A TOM é um reflexo não da Ordem imaginada por Saint Martin,
mas da Ordem como desenhada pelos esoteristas franceses do final do século XIX,
Augustin Chaboseau, Stanislas de Guaita, Lucien Chamuel, Charles Barlet,
Maurice Barrès, Joséphin Péladan, Victor-Émile Michelet e alguns outros.

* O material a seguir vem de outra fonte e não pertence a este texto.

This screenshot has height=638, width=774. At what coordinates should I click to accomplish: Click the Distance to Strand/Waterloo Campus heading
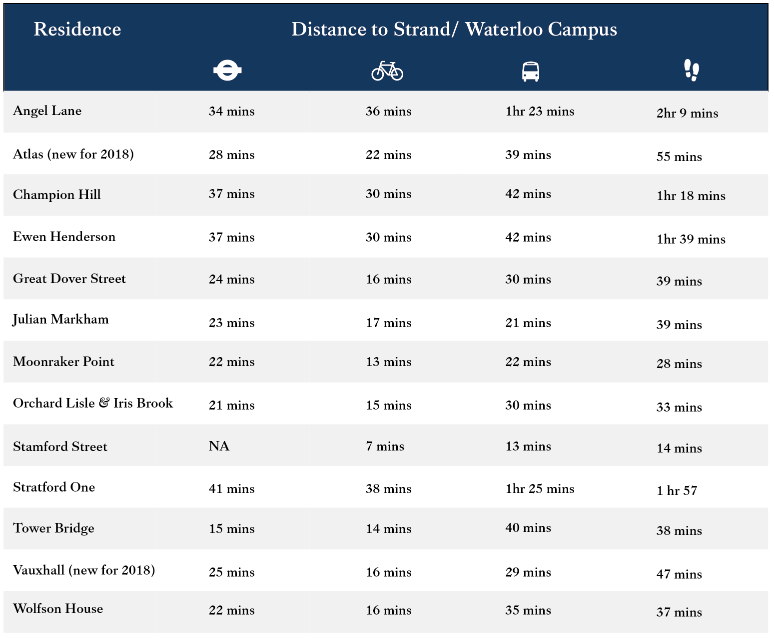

A Ordem que Lewis abriga, via FUDOSI, dentro da AMORC, é o
Martinismo de Papus, com a estrutura educacional própria da época, um
esoterismo de enciclopédia, com muita informação e pouco foco pragmático. O
inverso, portanto, do ideal rosacruciano de empirismo e aplicabilidade
cotidiana dos princípios esotéricos.
É difícil entender qual o objetivo de Lewis ao tomar essa
decisão de abrigar a escola de Papus dentro da estrutura da AMORC. Talvez tenha
se deixado encantar pela proposta de uma ordem que refletia o espírito dos
ideais de cavalaria do século XVII e XVIII enriquecidas por um ambiente
cristão. Não percebeu eu estava abraçando um empreendimento que nada tinha a
ver com a proposta de AMORC para os séculos XX e XXI, e que de forma alguma
representava o perfil dos alquimistas rosacrucianos, se bem que ali estivessem
ecos da cabalá cristã que os rosacruzes tão bem conheciam na linha de Pico de
laMirandola.
Depois desta demorada digressão, que visa dar um panorama
histórico da evolução de AMORC pré e pós anos 90 do século XX, volto a questão
inicial. Perdemos, na minha opinião, nosso caráter eminentemente empírico e
pragmático, pelo menos do ponto de vista da proposta descrita nas monografias
como qualquer artesão como eu leu nos anos 60 e 70.
E isso inviabiliza o tal diálogo desejado entre os homens céticos e metodológicos, ao espirito do rosacruz Renée Descartes, também francês, que a rosacruz contemporânea esqueceu ao longo de sua caminhada.